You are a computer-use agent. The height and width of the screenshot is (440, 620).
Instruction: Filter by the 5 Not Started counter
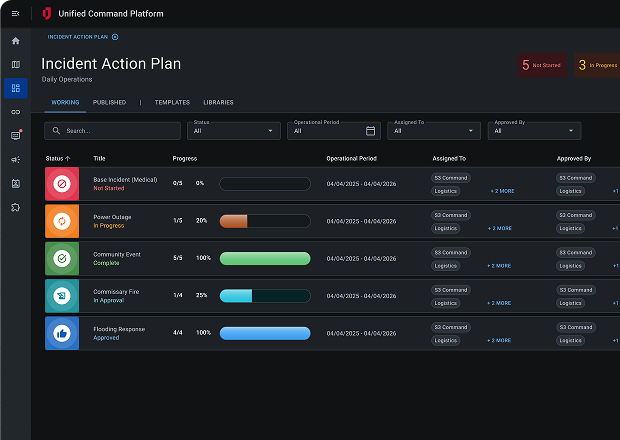(x=542, y=65)
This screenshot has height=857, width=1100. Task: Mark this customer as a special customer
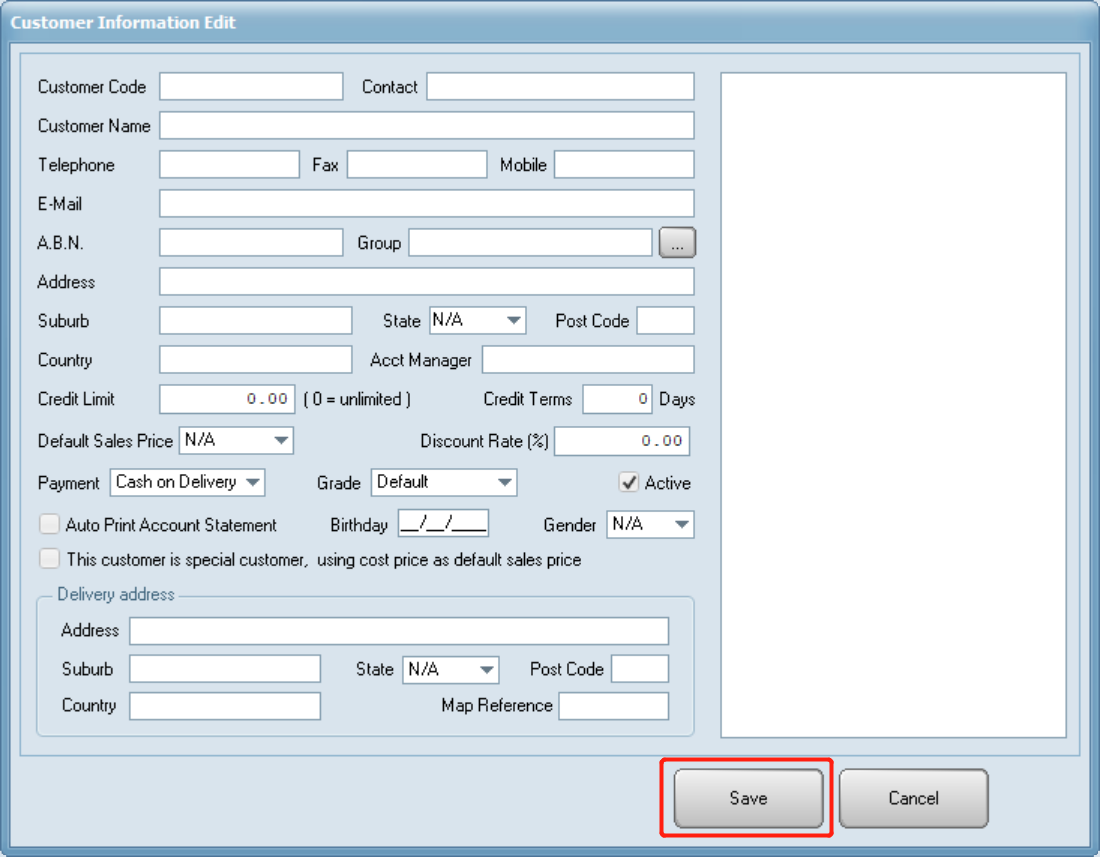(49, 558)
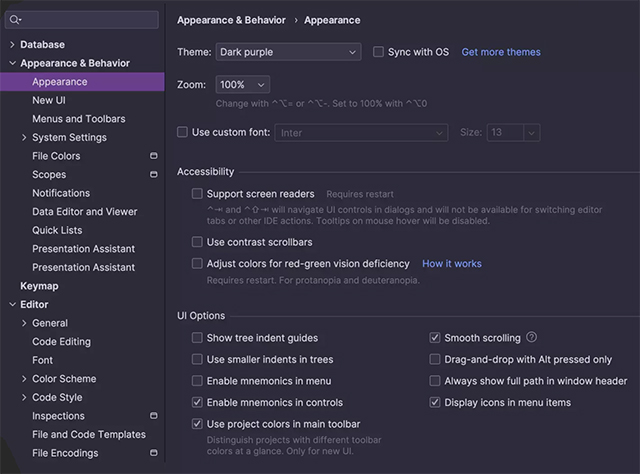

(Exercise prompt): Apart from the images, the entries above must be returned without alteration.

(Output of the task):
You are a computer-use agent. The height and width of the screenshot is (440, 620).
Instruction: Filter by the 5 Not Started counter
(x=542, y=65)
This screenshot has height=857, width=1100. Task: Mark this customer as a special customer
(49, 558)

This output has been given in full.